> Task description
Exact reproduction required: the lines below from the line with "Screen dimensions: 1280x513" to the line with "Given: Click the Edit Desktop Content field", both ends included, and no others.

> Information
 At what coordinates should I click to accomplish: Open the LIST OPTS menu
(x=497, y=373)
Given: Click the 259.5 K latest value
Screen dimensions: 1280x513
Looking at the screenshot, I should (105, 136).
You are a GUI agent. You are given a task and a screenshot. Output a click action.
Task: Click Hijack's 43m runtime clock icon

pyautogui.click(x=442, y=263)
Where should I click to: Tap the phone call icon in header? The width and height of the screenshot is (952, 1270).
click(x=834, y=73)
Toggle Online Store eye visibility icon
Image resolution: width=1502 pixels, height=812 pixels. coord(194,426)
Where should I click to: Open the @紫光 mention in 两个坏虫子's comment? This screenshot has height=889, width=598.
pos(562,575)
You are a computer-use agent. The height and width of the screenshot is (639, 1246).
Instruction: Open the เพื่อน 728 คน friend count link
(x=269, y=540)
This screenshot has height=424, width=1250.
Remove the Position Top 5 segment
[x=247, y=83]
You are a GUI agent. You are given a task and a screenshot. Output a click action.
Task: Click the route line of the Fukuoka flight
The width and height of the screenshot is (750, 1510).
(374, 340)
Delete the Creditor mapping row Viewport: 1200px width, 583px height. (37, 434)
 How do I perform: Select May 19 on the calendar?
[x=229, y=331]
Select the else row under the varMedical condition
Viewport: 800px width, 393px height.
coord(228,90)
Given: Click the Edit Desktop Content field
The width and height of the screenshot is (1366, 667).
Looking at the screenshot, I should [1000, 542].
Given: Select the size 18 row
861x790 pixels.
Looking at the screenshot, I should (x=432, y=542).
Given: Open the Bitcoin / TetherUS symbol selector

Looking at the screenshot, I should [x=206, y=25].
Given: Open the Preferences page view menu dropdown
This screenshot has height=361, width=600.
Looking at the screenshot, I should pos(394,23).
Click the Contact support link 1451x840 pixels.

> Task output
Screen dimensions: 1280x513
Looking at the screenshot, I should (105, 136).
You are a GUI agent. You are given a task and a screenshot. Output a click action.
Task: Click Hijack's 43m runtime clock icon

pyautogui.click(x=442, y=263)
Where should I click to: Tap the phone call icon in header? The width and height of the screenshot is (952, 1270).
click(x=834, y=73)
Toggle Online Store eye visibility icon
Image resolution: width=1502 pixels, height=812 pixels. coord(194,426)
Where should I click to: Open the @紫光 mention in 两个坏虫子's comment? This screenshot has height=889, width=598.
pos(562,575)
You are a computer-use agent. The height and width of the screenshot is (639, 1246).
Instruction: Open the เพื่อน 728 คน friend count link
(x=269, y=540)
This screenshot has height=424, width=1250.
Remove the Position Top 5 segment
[x=247, y=83]
You are a GUI agent. You are given a task and a screenshot. Output a click action.
Task: Click the route line of the Fukuoka flight
The width and height of the screenshot is (750, 1510).
(374, 340)
Delete the Creditor mapping row Viewport: 1200px width, 583px height. (37, 434)
 How do I perform: Select May 19 on the calendar?
[x=229, y=331]
Select the else row under the varMedical condition
Viewport: 800px width, 393px height.
coord(228,90)
Given: Click the Edit Desktop Content field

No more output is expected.